◆ Task statement ◆
Rewrite the part of the records below that opens with the line containing "You are a computer-use" and runs through the end of the records, with the requests included and the pictures left out. Rescale every coordinate in the answers by multiplying it by 2.35 and rounding to a whole number, with halves rounded up.

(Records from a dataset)
··········

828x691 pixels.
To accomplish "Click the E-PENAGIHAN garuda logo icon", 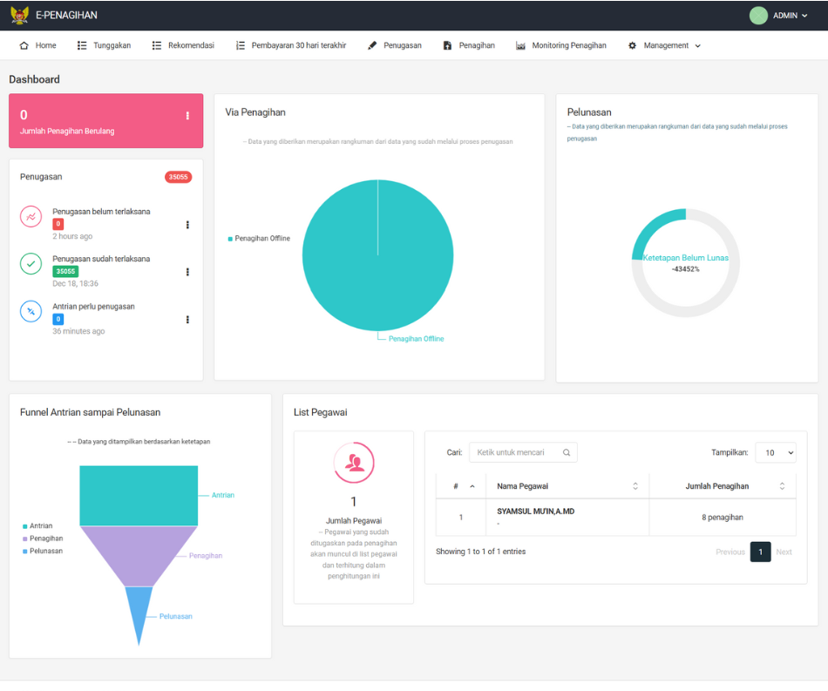I will (19, 15).
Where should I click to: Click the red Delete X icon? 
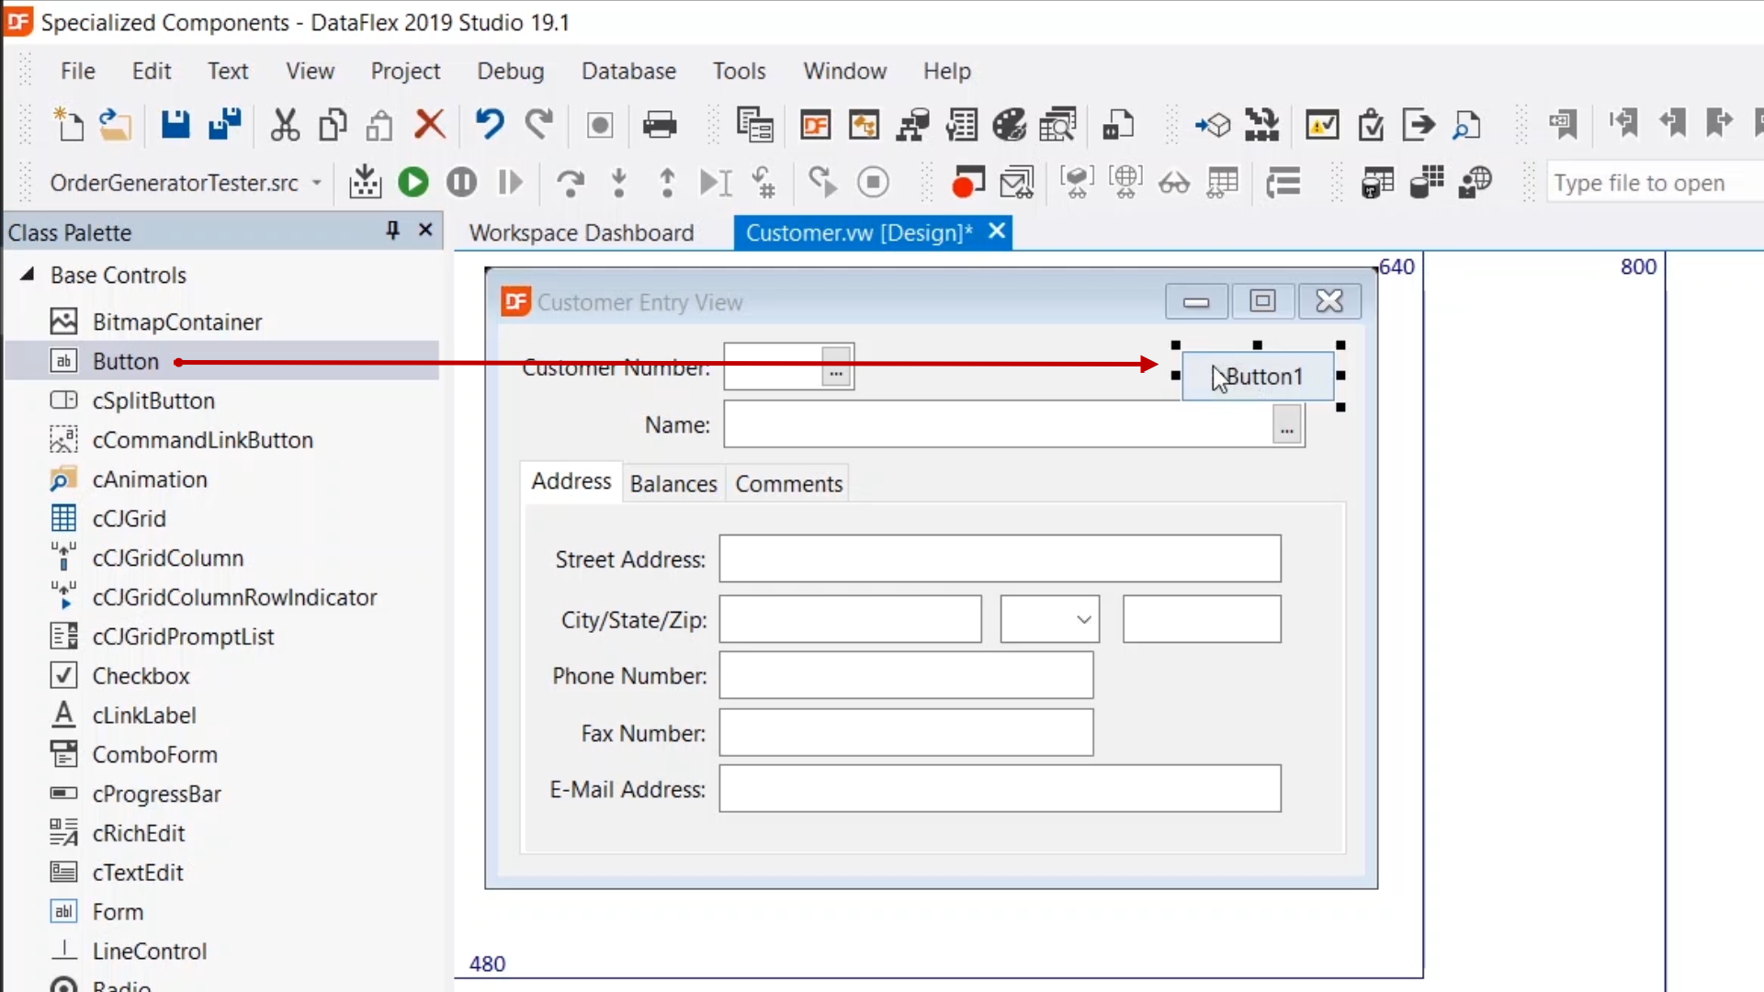[x=429, y=124]
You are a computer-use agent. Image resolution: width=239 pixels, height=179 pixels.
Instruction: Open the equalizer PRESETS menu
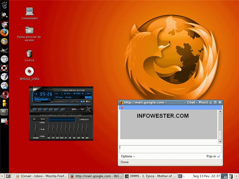coord(85,119)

··········

◆ Full answer ◆
You are a computer-use agent. Image resolution: width=239 pixels, height=179 pixels.
Instruction: Open the equalizer PRESETS menu
coord(200,280)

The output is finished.